My env is based on carla. I have to set both training-num and test-num to 1 because carla doesn't allow to create more than one env in one machine.

Here's the intermediate result in forward function: 2021-09-29 19-45-56屏幕截图

Trinkle23897 commented 3 years ago

Object -0.025024621697931952 in Batch(A:array,B:array,C:float,D:array) has no len()

So what is ABCD? I cannot find it in your screenshot.

It seems that there's a float state which is not an numpy array. Maybe that's the root cause.

HandsomeAIccx commented 3 years ago

Sorry, ABCD is for birdeye / camera / state / lidar. The detailed output is

TypeError: Object 0.10905823607911809 in Batch(
    camera: array([[135, 147, 169],
                       [135, 147, 170]
                      .......................
                     [136, 149, 172]], dtype=uint8),
    birdeye: array([[185, 188, 181],
                        [ 82,  87,  87],
                       .....................
                       [  0,   0,   0]], dtype=uint8),

     state: 0.10905823607911809,

    lidar: array([[  0,   0,   0],
                       .................
                      [  0,   0,   0]], dtype=uint8),
 ) has no len()

Seems state is problematic.

Trinkle23897 commented 3 years ago

However, the state in screenshot is an np.array with shape [1, 4] so that's fine?

Trinkle23897 commented 3 years ago

What's the state in your network forward function, is it for recurrent?

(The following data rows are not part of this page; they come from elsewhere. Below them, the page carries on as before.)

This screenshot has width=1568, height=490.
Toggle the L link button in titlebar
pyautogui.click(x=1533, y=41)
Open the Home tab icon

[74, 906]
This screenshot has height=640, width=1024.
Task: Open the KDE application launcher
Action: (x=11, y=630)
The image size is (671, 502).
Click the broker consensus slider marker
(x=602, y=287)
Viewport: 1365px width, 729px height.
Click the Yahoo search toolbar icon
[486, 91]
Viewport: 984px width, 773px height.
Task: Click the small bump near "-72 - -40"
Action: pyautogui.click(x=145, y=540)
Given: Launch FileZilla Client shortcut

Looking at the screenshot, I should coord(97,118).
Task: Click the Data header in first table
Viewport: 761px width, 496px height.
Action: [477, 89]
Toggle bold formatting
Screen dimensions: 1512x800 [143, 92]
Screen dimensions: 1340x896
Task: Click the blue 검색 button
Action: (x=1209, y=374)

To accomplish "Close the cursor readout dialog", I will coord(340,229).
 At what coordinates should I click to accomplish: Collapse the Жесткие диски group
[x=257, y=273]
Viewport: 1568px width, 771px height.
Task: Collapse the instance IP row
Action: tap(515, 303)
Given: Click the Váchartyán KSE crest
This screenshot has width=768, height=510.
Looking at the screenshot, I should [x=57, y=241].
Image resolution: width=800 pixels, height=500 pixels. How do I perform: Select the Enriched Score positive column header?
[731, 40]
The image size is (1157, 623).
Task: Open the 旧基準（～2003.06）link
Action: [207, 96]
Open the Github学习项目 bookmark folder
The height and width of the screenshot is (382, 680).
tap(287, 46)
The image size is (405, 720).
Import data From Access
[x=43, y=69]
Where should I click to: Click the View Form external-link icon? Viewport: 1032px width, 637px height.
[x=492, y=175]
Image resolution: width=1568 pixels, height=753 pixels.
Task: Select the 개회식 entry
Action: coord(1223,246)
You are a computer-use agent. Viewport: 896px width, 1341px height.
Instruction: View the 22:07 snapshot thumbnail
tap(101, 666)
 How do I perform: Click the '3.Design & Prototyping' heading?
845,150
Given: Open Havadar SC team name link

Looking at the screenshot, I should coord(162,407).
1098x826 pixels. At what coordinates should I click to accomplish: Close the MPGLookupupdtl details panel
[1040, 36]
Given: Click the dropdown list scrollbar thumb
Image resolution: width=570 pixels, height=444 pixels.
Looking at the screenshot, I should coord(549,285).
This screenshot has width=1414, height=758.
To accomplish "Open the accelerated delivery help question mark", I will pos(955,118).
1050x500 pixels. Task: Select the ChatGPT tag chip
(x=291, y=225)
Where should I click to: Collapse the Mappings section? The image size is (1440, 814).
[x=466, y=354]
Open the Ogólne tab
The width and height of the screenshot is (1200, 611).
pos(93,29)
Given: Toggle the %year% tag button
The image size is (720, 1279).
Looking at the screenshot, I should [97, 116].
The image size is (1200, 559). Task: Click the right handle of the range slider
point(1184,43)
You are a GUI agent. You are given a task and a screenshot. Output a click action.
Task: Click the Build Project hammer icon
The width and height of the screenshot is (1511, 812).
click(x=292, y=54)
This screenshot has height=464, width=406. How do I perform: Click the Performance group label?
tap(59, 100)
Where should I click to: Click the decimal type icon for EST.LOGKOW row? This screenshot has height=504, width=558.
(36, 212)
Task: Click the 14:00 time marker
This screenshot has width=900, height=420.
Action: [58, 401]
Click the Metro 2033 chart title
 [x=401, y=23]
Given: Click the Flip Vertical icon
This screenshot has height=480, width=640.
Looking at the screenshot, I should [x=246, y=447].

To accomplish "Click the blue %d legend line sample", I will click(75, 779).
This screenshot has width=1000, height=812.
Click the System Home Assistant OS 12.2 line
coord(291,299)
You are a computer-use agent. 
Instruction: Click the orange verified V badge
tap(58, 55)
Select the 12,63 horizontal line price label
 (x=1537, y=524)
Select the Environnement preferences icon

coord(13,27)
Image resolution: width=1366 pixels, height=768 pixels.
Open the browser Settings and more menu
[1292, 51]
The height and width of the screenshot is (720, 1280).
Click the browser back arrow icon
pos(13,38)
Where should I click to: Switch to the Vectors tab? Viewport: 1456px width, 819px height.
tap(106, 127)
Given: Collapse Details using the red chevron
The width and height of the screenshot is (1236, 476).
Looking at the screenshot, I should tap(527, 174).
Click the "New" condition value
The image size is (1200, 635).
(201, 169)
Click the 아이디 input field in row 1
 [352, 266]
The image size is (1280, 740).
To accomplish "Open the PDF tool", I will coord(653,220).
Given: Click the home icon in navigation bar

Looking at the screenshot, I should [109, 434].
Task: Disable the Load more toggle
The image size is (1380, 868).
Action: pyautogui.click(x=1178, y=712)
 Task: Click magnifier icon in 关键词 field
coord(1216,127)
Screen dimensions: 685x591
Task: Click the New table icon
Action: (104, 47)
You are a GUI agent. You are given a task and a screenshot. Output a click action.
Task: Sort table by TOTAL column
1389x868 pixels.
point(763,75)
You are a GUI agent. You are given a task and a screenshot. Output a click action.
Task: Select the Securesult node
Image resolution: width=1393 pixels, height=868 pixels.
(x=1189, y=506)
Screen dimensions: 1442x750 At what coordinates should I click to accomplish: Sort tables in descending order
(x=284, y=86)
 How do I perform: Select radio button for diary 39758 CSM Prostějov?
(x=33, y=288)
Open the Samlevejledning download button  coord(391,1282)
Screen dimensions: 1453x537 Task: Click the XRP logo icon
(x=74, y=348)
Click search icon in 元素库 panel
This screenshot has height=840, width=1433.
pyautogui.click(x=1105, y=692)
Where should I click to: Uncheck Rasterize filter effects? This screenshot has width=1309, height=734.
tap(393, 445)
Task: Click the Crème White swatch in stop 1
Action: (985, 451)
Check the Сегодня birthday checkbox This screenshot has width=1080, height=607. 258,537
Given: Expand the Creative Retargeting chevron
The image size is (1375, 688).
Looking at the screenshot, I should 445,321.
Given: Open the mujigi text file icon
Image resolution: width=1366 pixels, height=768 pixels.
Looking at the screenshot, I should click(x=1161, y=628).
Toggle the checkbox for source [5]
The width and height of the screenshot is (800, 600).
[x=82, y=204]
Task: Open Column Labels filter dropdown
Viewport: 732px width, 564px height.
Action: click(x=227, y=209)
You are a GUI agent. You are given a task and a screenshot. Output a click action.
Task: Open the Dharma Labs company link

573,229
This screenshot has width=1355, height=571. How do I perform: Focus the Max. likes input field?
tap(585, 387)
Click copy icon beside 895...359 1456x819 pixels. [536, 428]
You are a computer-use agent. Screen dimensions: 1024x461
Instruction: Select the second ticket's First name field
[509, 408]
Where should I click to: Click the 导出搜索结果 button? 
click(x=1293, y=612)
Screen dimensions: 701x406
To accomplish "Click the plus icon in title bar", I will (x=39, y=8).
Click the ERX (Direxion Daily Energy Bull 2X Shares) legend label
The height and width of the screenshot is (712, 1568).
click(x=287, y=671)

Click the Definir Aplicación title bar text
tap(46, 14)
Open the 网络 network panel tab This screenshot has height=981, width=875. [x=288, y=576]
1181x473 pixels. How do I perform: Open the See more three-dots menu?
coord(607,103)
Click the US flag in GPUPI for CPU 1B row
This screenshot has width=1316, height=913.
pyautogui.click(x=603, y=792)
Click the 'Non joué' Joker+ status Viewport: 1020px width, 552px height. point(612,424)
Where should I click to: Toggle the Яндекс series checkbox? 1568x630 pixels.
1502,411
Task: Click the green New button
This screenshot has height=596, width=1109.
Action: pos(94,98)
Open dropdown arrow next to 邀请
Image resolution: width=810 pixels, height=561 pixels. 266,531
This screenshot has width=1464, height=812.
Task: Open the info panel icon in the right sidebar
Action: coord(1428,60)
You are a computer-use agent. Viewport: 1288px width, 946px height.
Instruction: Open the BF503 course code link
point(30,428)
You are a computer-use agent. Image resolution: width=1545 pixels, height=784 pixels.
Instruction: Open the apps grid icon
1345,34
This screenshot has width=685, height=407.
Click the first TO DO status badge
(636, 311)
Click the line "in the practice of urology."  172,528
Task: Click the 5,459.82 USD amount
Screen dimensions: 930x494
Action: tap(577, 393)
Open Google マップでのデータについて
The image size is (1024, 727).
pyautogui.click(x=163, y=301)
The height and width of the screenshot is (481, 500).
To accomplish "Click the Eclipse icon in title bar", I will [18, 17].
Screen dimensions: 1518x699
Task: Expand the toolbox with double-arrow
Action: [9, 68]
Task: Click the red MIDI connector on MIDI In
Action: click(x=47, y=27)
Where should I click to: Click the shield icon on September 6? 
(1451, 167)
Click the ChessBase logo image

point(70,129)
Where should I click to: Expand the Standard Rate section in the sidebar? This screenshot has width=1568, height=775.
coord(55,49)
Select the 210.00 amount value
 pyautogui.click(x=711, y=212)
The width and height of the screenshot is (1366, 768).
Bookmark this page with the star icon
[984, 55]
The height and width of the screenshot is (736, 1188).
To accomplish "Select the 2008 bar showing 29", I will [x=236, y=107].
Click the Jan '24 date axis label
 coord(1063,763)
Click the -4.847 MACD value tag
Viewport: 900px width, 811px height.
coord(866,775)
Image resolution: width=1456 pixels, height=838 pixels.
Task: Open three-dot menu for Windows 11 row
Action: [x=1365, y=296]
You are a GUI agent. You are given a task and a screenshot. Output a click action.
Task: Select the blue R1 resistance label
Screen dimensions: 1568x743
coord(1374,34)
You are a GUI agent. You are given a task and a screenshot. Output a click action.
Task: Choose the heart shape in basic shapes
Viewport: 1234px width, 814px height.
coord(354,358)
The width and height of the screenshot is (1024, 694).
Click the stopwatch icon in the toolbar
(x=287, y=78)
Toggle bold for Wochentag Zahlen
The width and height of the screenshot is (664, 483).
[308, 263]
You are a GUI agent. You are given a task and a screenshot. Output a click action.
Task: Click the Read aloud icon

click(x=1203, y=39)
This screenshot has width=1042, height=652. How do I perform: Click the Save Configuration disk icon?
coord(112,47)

    def forward(self,s,state=None,info={}):
        # birdeye = s['birdeye']
        # state = s['state']
        birdeye = s.birdeye

        state = s.state

        if not isinstance(birdeye,torch.Tensor):
            birdeye = torch.tensor(birdeye,dtype = torch.float,device='cuda')
        if not isinstance(state,torch.Tensor):
            state = torch.tensor(state,dtype = torch.float,device='cuda')
        birdeye_batch = birdeye.shape[0]
        state_batch = birdeye.shape[0]
        birdeye_logits = self.model1(birdeye.view(birdeye_batch, -1))
        state_logits = self.model2(state.view(state_batch,-1))
        logits = birdeye_logits + state_logits
        return logits,state

Here, the returned state will be next input state, if you don't want to use recurrent mechanism, you'd better use return logits, None. Otherwise the state is confusing in this code snippet.

HandsomeAIccx commented 3 years ago

Indeed but I think this is not the root cause.

I find the s in forward function is

2021-10-05 14-25-49屏幕截图

The batch in __len__ is

2021-10-05 14-28-28屏幕截图

The birdeye and state's dimension change a lot, state goes to float64. May I ask the potential reason? Is it because of network?

Trinkle23897 commented 3 years ago

Try to use a mock env to debug.

Trinkle23897 commented 3 years ago

It is because DDPG's critic network need obs and act as the input (to calculate Q(s, a)). However, your environment's observation is a dict (i.e., nested), but you only define one network for nested_obs -> logits, yet lack of the network (nested_obs, act) -> Q(s, a). (It is not defined how to concatenate these two things.)

To resolve this issue, you need to define your own Critic network that receives nested_obs and action, and output Q(s, a). Try to start with inheriting the existing Critic network class for the first step.